Vigie, mai 2015

 

 

 

ENTRÉE EN MAI

 

 

Allongé dans le noir j’écoute l’averse. Depuis deux heures j’écoute l’averse rouler, s’amplifier, se calmer, s’exaspérer, frapper le toit et la montagne. Parfois cela semble effrayant de violence sans raison. On se croirait en mer. Rien ne bouge pourtant, hormis les gouttes qui cascadent sur la fenêtre dont le bleu très sombre perce peu à peu le noir. On pense alors à la terreur sans nom de ces migrants dont, en ce moment même, les coques de noix affrontent la Méditerranée. On pense aux familles qui survivent dans les décombres du séisme qui vient de ravager Katmandou, à tous ceux-là qui n’ont plus de toit pour les protéger.

Ici évidemment la violence est belle, enveloppante, protectrice comme une mère un peu possessive, un peu envahissante mais souveraine et bonne. Il est facile de l’accueillir et d’écrire, bien à l’abri, des phrases comme:  ça roule, ça redouble, fracas sourd plutôt que battement de tambour… Mais le bruit qui vraiment glace le sang est un tout petit bruit, un bruit à mon échelle : une seule petite goutte d’eau qui, suintant depuis hier du plafond, tombe à intervalles réguliers dans le seau et — ploc — me ramène à mon enfance (car ainsi parfois l’eau gouttait dans le lavabo de la chambre d’Argenton, et j’avais si peur que je n’osais me lever) et me rappelle que le beau bateau de la maison aussi est fragile et, même si c’est vergogne d’oser rapprocher le tragique confortable d’un homme bourgeoisement protégé du vrai tragique des démunis, file aussi lentement à la dérive vers son échouage.

Maintenant je n’entends plus que ce petit bruit là : ploc… ploc…, et celui du feutre dont je me suis emparé, et le tic-tac de l’horloge qui l’accompagne aussi. Tout de même nous faisons une belle mélodie: « Il pleut dans ma chambre, j’écoute la pluie… » Puis la chanson même de la pluie et ce petit suintement cessent, et se lève la relève d’une clameur d’oiseaux frustrés par la longue attente de l’averse et qui se rattrapent maintenant, saluant sans plus de raison que la pluie mais avec autant de vigueur le jour qui se lève encore.

J’ouvre la fenêtre et m’accoude. On entend le grondement du Nan et celui du Gelon qui emportent avec fracas une bonne partie de l’eau tombée cette nuit — et c’est vraiment comme la rumeur du déluge qui s’éloigne (j’ai vu la colombe). L’air humide sent le feu de cheminée, et ce mélange d’humidité et de feu rappelle à la vie, à la vie nomade, à la vie lointaine, à la vie qu’on avait là-bas en Guyane…

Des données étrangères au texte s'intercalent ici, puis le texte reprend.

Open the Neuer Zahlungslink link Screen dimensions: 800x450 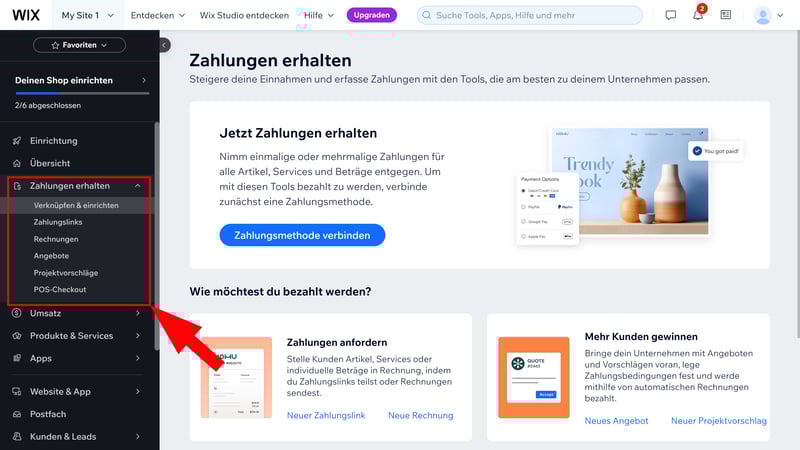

L’averse a dépouillé de presque toutes ses fleurs le cerisier sauvage.

Les nuages fuient au fond de la vallée, emportant eux aussi une part de ce trop plein d’eau tombé dans la nuit.

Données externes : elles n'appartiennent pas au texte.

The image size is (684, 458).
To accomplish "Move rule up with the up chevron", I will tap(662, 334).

À quelques encablures de mon propre toit qui laisse suinter l’eau, je vois le toit éventré de la maison qui a brûlé en février dernier.

Une fauvette à tête noire vient se poser sur le poirier, et nous honore de son chant sonore. Ils vont tous se succéder maintenant sur ce poste de chant : la fauvette, le merle, les mésanges, le rougequeue noir et même, le voici, le rougequeue à front blanc que je salue avec reconnaissance.

C’est ainsi cette année qu’on est entré en mai.